Retour de vacances

CHRONIQUE / Tout d’abord, j’aimerais saluer chaleureusement mon collègue Julien Renaud qui a pris la relève de ma chronique du dimanche lors de mes deux semaines de vacances. Je tiens à le souligner, car j’ai toujours pensé que le gars était un vrai pro et pour vous dire vrai, en lisant ses chroniques, je me disais qu’à côté de lui, j’avais l’air du gars qu’on paie au noir pour faire des rénovations.

D’ailleurs, en revenant de vacances, j’ai réalisé que j’avais induit en erreur mes patrons en leur annonçant que je partais une semaine au lieu de deux. Comme j’avais profité de ces vacances pour bien me déconnecter de tout, mes boss cherchaient un fantôme et puis hop, quand j’ai pris connaissance de ma bourde, je me suis dit qu’au lieu de leur écrire un long courriel d’excuses, je ferais d’une pierre deux coups en intégrant cette histoire improbable dans ma prochaine chronique. En toute honnêteté, ç’a mis un peu de suspense dans ma fin de vacances et au moment de vous écrire ces lignes, j’ignore toujours si j’ai encore un boulot de chroniqueur ou si j’en ai filé un à Julien.
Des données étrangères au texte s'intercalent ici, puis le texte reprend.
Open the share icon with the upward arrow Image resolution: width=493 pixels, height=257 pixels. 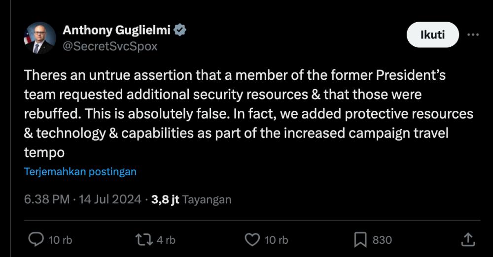468,239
Alors si vous lisez actuellement cette chronique, j’imagine que ça voudra dire que vous devrez m’endurer encore un moment.

N’allez pas croire que mes vacances m’ont rendu ésotérique, mais je serais de mauvaise foi de ne pas vous dire qu’au cours de ces deux semaines de répit, il m’est arrivé quelques coïncidences plutôt amusantes.

Par exemple, dans ma dernière chronique, je vous disais que je profiterais de ce moment pour relire Buster : Poèmes chiens, un recueil de poèmes de Pierre Demers.

Voilà donc qu’après avoir vécu une semaine dans ce coin paradisiaque du Bic, alors que j’y passais ma dernière soirée, il y a Noémie qui vient me voir en affichant un air plutôt surpris. Noémie, c’est une fille qui vit maintenant au Bic et voilà qu’elle me demande si le livre de Pierre Demers est à moi. Intrigué par une telle question, je lui réponds que oui et c’est là qu’elle m’annonce qu’elle est déjà allée à la plage avec Buster.

J’ignore quelles sont les probabilités de rencontrer quelqu’un qui a connu un chien qui vivait à 500 km de là, mais en ce qui me concerne, c’est le genre de truc qui m’étonne toujours.

Or, si j’avais à remettre un trophée au truc qui m’a le plus épaté au cours des deux dernières semaines, j’aimerais le donner à ce briquet rechargeable que j’ai acheté au dépanneur. Le truc se recharge comme une clé USB et en guise de feu, on y retrouve le même genre de dispositif que pour les allume-cigarettes dans les voitures.

À l’écrit, j’avoue que c’est peu impressionnant, mais en vrai, c’est tout simplement hallucinant à regarder. En fait, je vous dis ça et à bien y penser, personne n’a encore partagé mon enthousiasme. Chaque fois que je fais une démonstration à quelqu’un, j’ai droit à un regard du genre : « Et c’est à quel moment que tu aimerais que je sois surpris ? » ou sinon à une constatation comme : « Donc, tu ne peux pas allumer de feu avec ton briquet électrique. »

Maintenant, je ne sais pas si c’est parce que je suis possédé par l’âme d’un homme des cavernes, mais sans farce, je peux passer de longues minutes à regarder s’activer mon briquet dans le noir. Chacun ses trips, comme on dit.

Toujours dans le registre des coïncidences, j’ai remarqué récemment que je croisais souvent le même gars lors de mes marches de fin de soirée. Jusqu’ici, il n’y a absolument rien qui cloche, en tenant compte que j’effectue généralement toujours le même trajet soir après soir. Là où ça devient intéressant, c’est que je ne pars jamais de chez moi à la même heure. Parfois, c’est à 21 h et des fois, c’est à 23 h. Mais voyez-vous, peu importe mon heure de départ, chaque fois que nous nous croisons, c’est toujours exactement au même endroit.

Par quelle espèce de modèle mathématique est-ce possible que lorsque nos trajets se croisent, c’est toujours au même endroit précis ?

Bref, je relis tout ça et finalement, ce n’est peut-être pas une mauvaise chose que mes vacances soient terminées. Une semaine de plus et j’aurais fini par relire L’Alchimiste.